Through Crib's fund-matching programme, Crib Match, Trehaus found its first few angel investors.
"That was where we found our institutional investor, Omnibridge, a forward-thinking investment firm who were our first angels. They provided the seed funding to launch the proof concept and they are still helping us in our expansion plan."
She adds that Trehaus has two models of expansion: co-working space, and Trehaus Kids, the kids atelier concept.
The mother of three has big plans for the business, and intends to take it to countries such as Malaysia and Indonesia.
"We are not only going to open new locations in Singapore and regionally, we are also going to open more Trehaus Kids in conjunction with existing office space."
About half a million dollars was pumped into the business initially.
She says: "At the end of the day, Trehaus is a for-profit business with an exciting business model that has the potential to be game-changing."
In fact, Trehaus has multiple revenue streams - from the co-working space and the childcare space.
"So even if the co-working space is saturated, we have this other revenue stream from childcare which is in demand at the moment."
Companies and corporations
Dr Kim adds that as the business is taking flight, another round of fund-raising is in the pipeline. And there is more, as there are still entrenched stereotypes and societal norms to overcome.
"I think we still have a long way to go with regard to educating the corporate sector, and getting firms to recognise that this is an exciting, viable option."
Hence, staff at Trehaus organise open-house events for companies to raise awareness and clinched clients such as Facebook to sign up for their corporate package, which allows organisations to send their staff to work out of Trehaus.
Dr Kim says that it is a win-win situation for corporations as staff such as freelancers are able to make use of the co-working space, which saves money, and it helps companies retain their employees.

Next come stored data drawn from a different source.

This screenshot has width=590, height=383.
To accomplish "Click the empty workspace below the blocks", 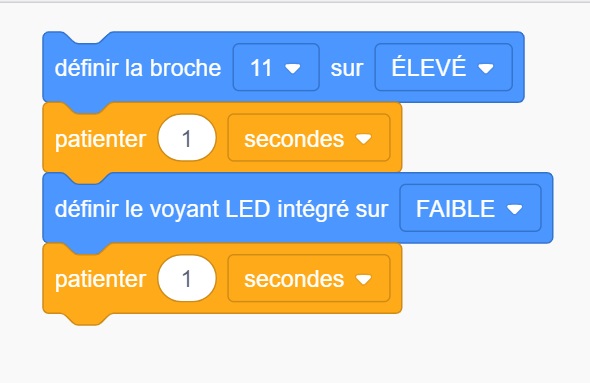I will click(295, 352).
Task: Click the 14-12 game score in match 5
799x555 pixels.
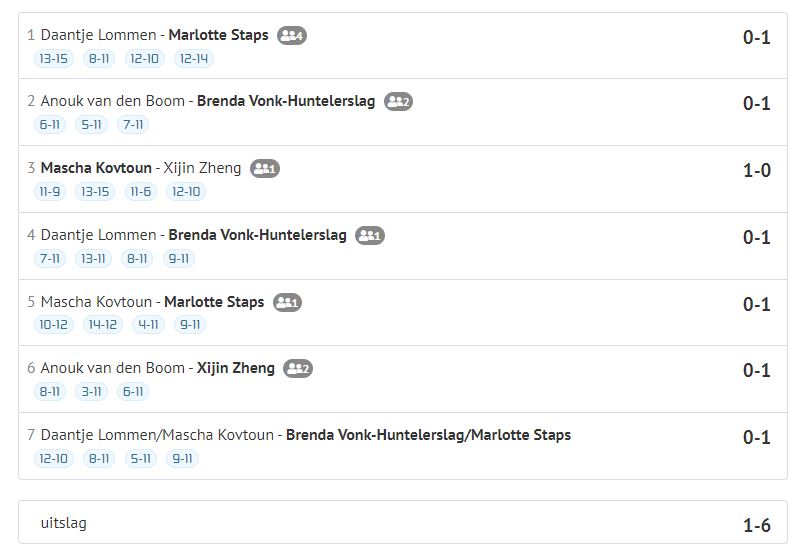Action: click(x=103, y=324)
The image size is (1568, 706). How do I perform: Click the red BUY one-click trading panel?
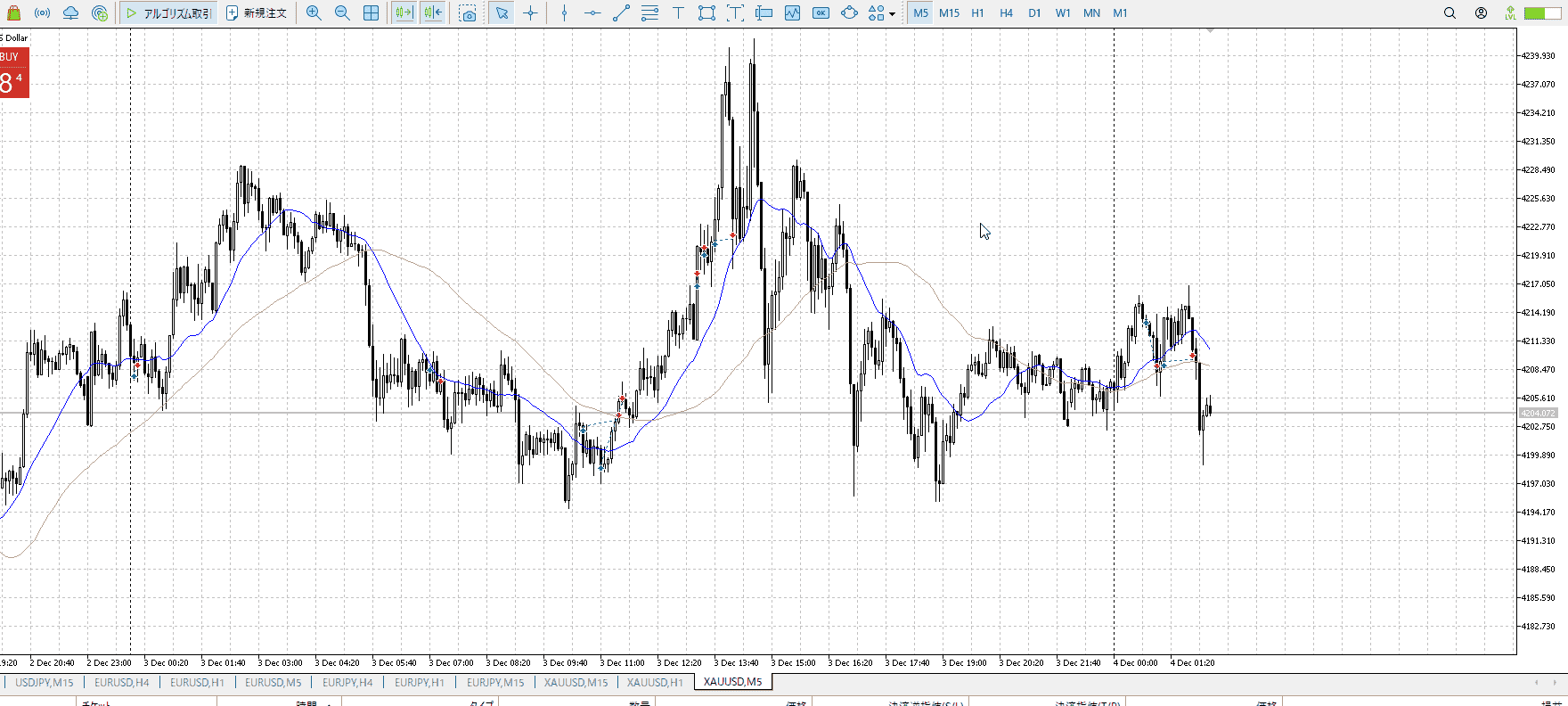point(14,72)
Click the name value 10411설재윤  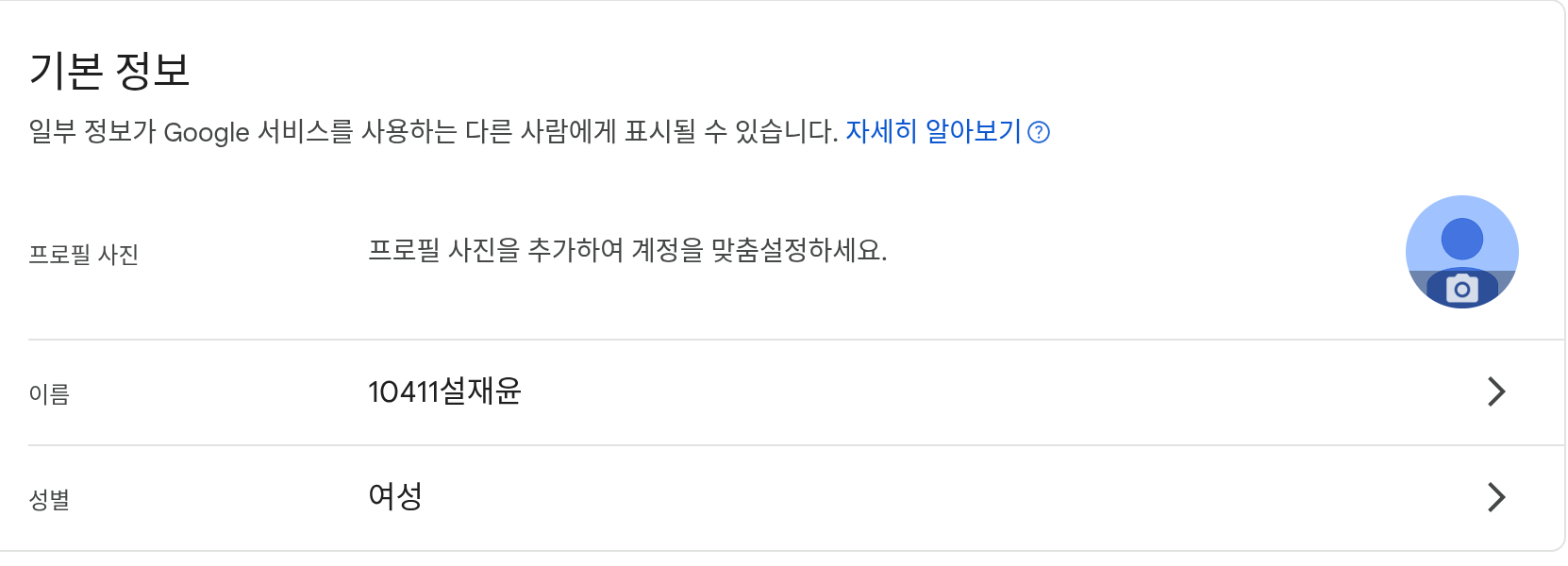444,391
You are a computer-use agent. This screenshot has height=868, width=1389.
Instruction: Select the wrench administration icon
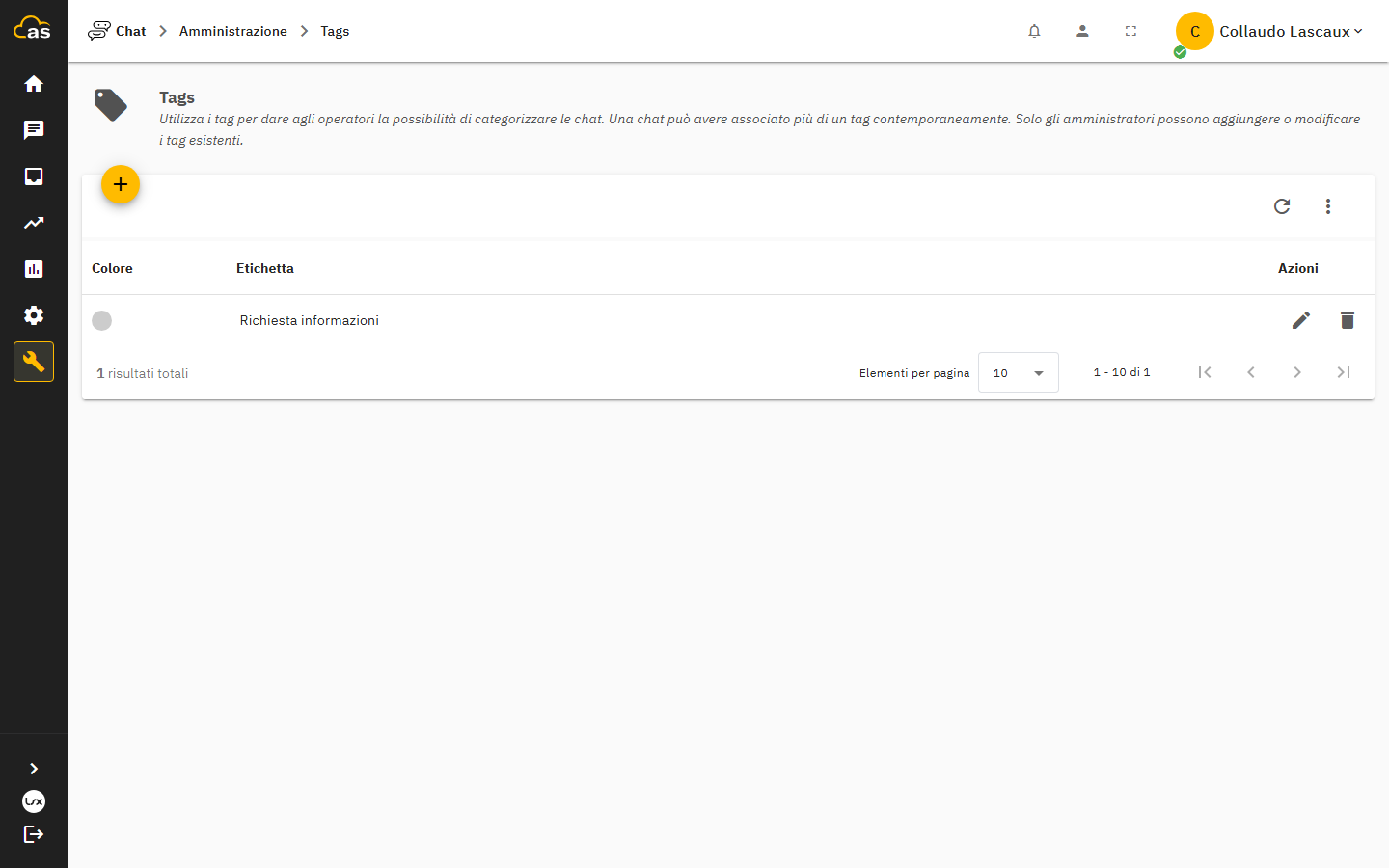coord(34,362)
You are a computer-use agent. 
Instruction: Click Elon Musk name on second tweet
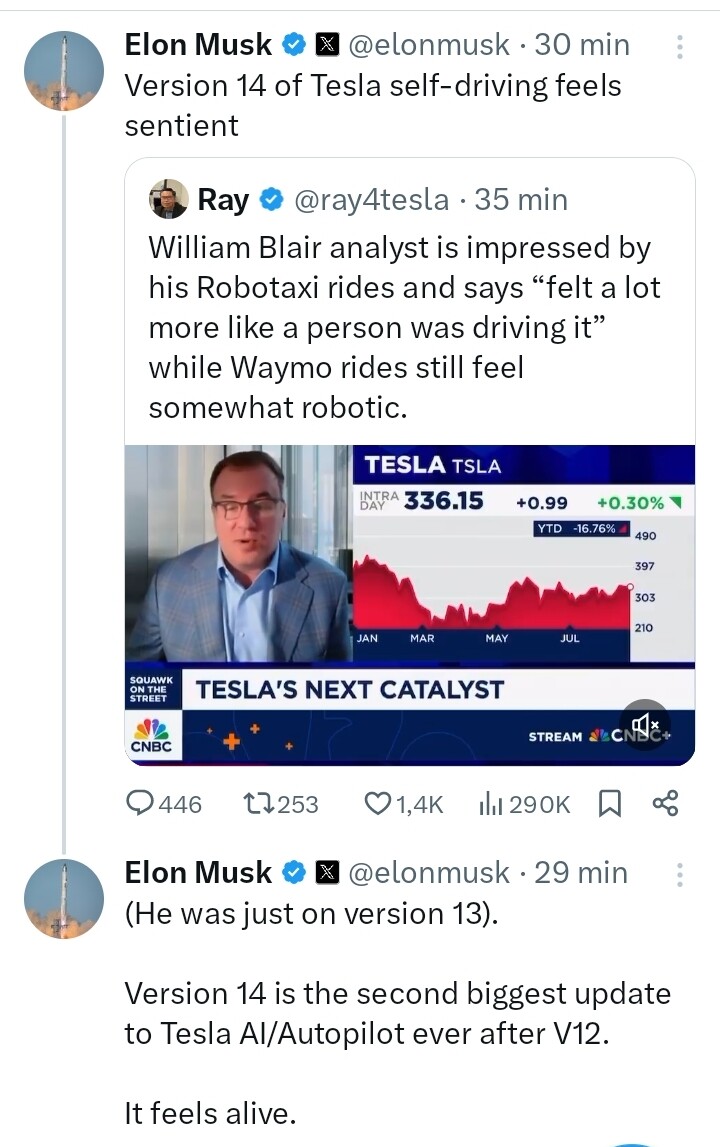[x=197, y=873]
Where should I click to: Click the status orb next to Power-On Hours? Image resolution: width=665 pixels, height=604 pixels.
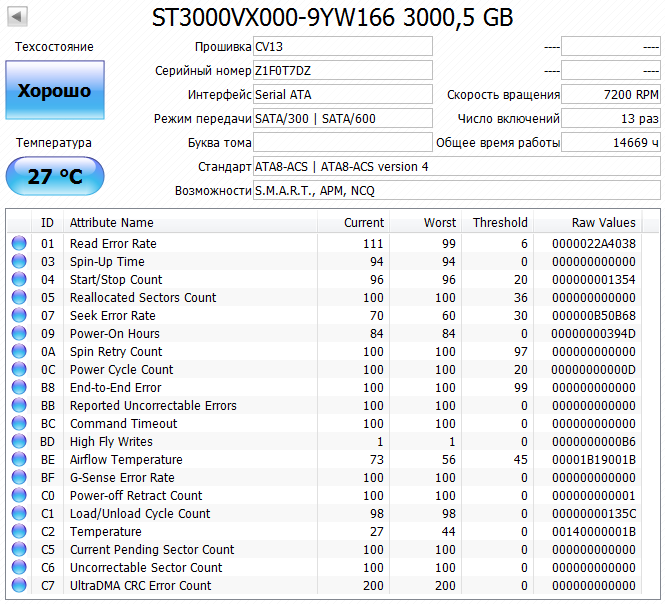pyautogui.click(x=19, y=334)
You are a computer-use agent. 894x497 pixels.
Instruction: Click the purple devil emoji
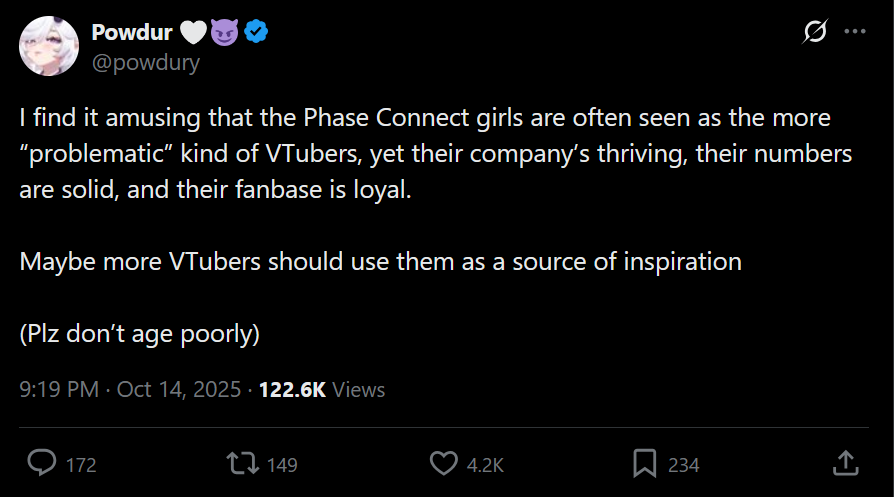[225, 33]
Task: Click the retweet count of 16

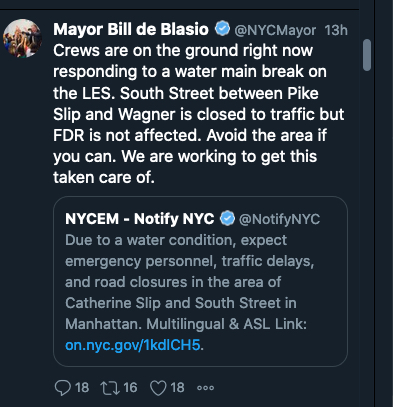Action: [130, 388]
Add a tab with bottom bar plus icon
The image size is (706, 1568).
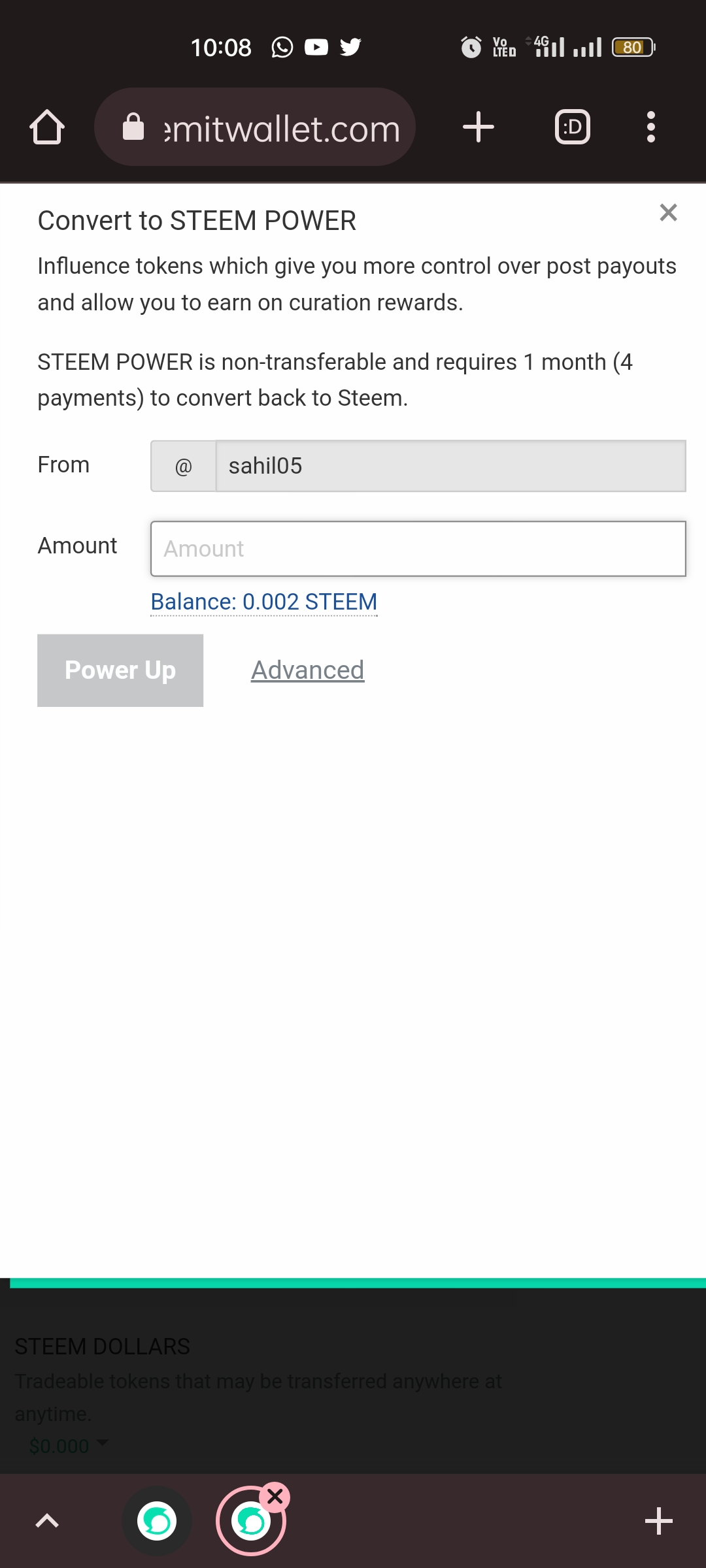click(x=659, y=1521)
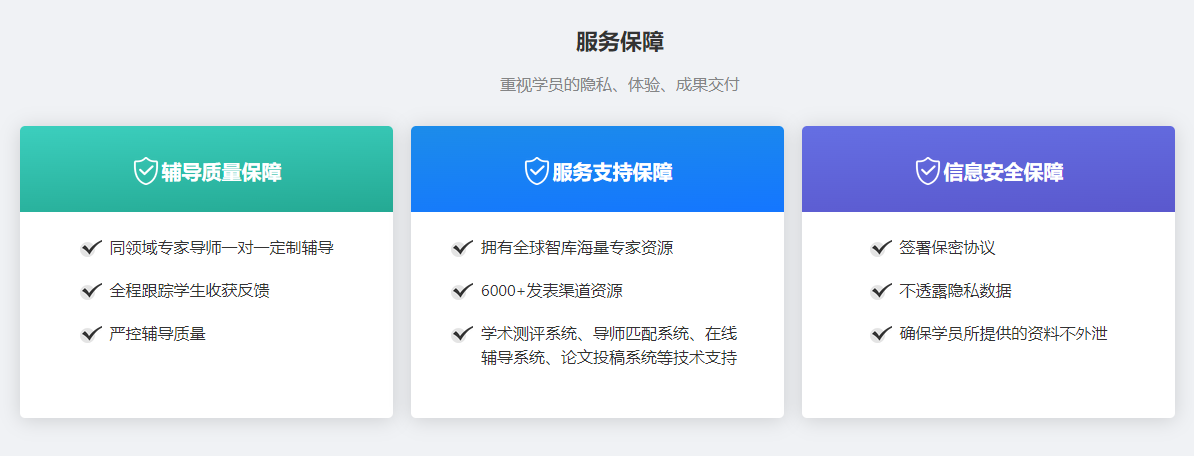Click the 服务保障 section heading

(620, 42)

"Trehaus provides a solution for corporations which are losing talent due to the lack of work-life integration. A lot of mums do not want to come back after four months of maternity leave as they do not want to go back to a full-time role at the expense of time spent with their kids. Hence, Trehaus plays that intermediate role between working from home - as that has some limitations - and in an office."
Dr Kim comes from a family of doctors and has a medical degree herself. However, she was never quite able to shake off her passion for business.
"Being a doctor, it is a profession that you are able to make an impact and help others. But I also had a lot of business ideas. I figured I could go to medical school first and do business later."
Going into business at 17
And that she did. After her first dip into the business world at just 17 - which she jests was just "something she did during her school days", she went on to become co-owner of Trinity Gallery Singapore and Trinity Bridal Hong Kong - which brings in gowns by high-end designer labels.
When asked if she ever gets into a tizzy over the multiple hats that she wears, she laughs and says it is all about priority and careful planning.
"I go through seasons where I focus on different things. I concentrated on Crib during the launch period. I was a silent investor in Trehaus until recently. So surrounding yourself with good business partners who can support you is crucial."
An avid writer as well, she writes for magazines such as Tatler Traveller when she travels with her husband - a venture capitalist - and her three children.
"My husband commutes a lot between Singapore and San Francisco's Silicon Valley, so the time we spend together as a family is precious. I bounce my ideas off him as he has a wealth of knowledge. I learn from him, but I feel that this space (Trehaus) is best started by a woman."
She adds that everything she does is embedded in a desire to make a positive impact on society.
"I feel that women can contribute to the economy. I am all for people who want to be a stay-home, full-time working mum or an entrepreneur. These are all great options. But the point with Crib and Trehaus is that we want to create these options for women to choose."